An FSA has a “use it or lose it” policy, so anything left in the account at the end of the plan year may be forfeited. You may be allowed to roll over a limited amount of leftover funds into the following year. For example, you could roll over up to $610 in 2023. An HSA allows people to save money over time, since there’s no annual term limit or expiration date. Generally, everything saved in an HSA can stay there for future use. Contributions can only be made to the HSA as long as you remain HSA eligible.

How do you know if you’re eligible for an FSA or HSA?

Figuring out if you’re eligible for an FSA or HSA might seem intimidating at first. An FSA is usually tied to a higher-coverage health insurance plan and can only be used on eligible medical expenses. To get an HSA, you’ll need to be enrolled in a federally qualified high-deductible health plan, not enrolled in Medicare or Tricare, and not claimed as a dependent on someone else’s tax return.

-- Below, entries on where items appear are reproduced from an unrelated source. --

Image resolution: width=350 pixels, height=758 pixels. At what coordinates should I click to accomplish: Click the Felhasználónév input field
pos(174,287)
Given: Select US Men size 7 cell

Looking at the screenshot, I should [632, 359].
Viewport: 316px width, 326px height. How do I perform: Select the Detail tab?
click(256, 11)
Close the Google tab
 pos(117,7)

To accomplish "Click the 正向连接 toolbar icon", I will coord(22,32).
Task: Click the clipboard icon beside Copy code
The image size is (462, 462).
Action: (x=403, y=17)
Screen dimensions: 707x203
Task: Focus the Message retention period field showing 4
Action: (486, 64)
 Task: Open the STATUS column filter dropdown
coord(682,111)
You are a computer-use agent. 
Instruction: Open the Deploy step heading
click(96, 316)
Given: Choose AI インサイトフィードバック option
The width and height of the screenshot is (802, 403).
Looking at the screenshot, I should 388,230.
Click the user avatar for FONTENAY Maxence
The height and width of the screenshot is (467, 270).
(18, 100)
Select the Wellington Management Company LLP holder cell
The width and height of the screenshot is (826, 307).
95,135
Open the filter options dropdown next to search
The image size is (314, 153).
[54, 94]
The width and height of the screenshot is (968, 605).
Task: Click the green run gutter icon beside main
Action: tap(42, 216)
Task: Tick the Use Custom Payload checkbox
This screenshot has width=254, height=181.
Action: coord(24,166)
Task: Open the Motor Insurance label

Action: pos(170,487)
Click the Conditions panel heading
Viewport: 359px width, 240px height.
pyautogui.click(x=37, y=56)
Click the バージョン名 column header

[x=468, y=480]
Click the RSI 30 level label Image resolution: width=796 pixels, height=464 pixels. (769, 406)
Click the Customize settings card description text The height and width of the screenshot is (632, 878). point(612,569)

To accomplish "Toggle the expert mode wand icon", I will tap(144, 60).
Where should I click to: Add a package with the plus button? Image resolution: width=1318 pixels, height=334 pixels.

Can you have both an FSA and an HSA?

In many cases, it isn’t possible to have both an FSA and an HSA at the same time. You actually may receive a penalty if you have both covering overlapping expenses. While some people can pair a limited-purpose FSA with their HSA, most need to choose between conventional FSAs and HSAs. Limited-purpose FSAs can only be used for dental or vision expenses until you’ve met the IRS statutory deductible. After you’ve met the deductible, you can use the remainder of the funds for qualified medical expenses.

HSA vs. FSA: Why would someone choose one over the other?

First and foremost, it depends on your eligibility. Then, it all depends on how you want to budget. Remember that an HSA specifically allows the account holder to pay for qualifying medical, dental or vision expenses with pretax dollars. Money in an FSA can only be used on a list of qualified medical, dental or vision expenses specified by the IRS.

While an FSA has less flexibility than an HSA, its benefits are typically provided without any employee contribution, while HSAs require employer/employee contributions. 

What may help you choose between them is knowing what each account offers, such as benefits like online payment access or associated debit cards that allow you to pay for qualifying expenses with ease. Understanding what you qualify for and what would best benefit you can help make the decision easier when deciding which account to open.

Also, if you’re self-employed and covered under a qualified health plan, you may be able to contribute to an HSA but not an FSA.

How do you sign up for an FSA or HSA?

The sign-up process for either account is usually simple but will differ depending on what type of plan is offered by your employer. Some employers offer both options, giving you a choice between the two. Be sure to ask your Human Resources or benefits team if you want more information on what kinds of plans are available at your company.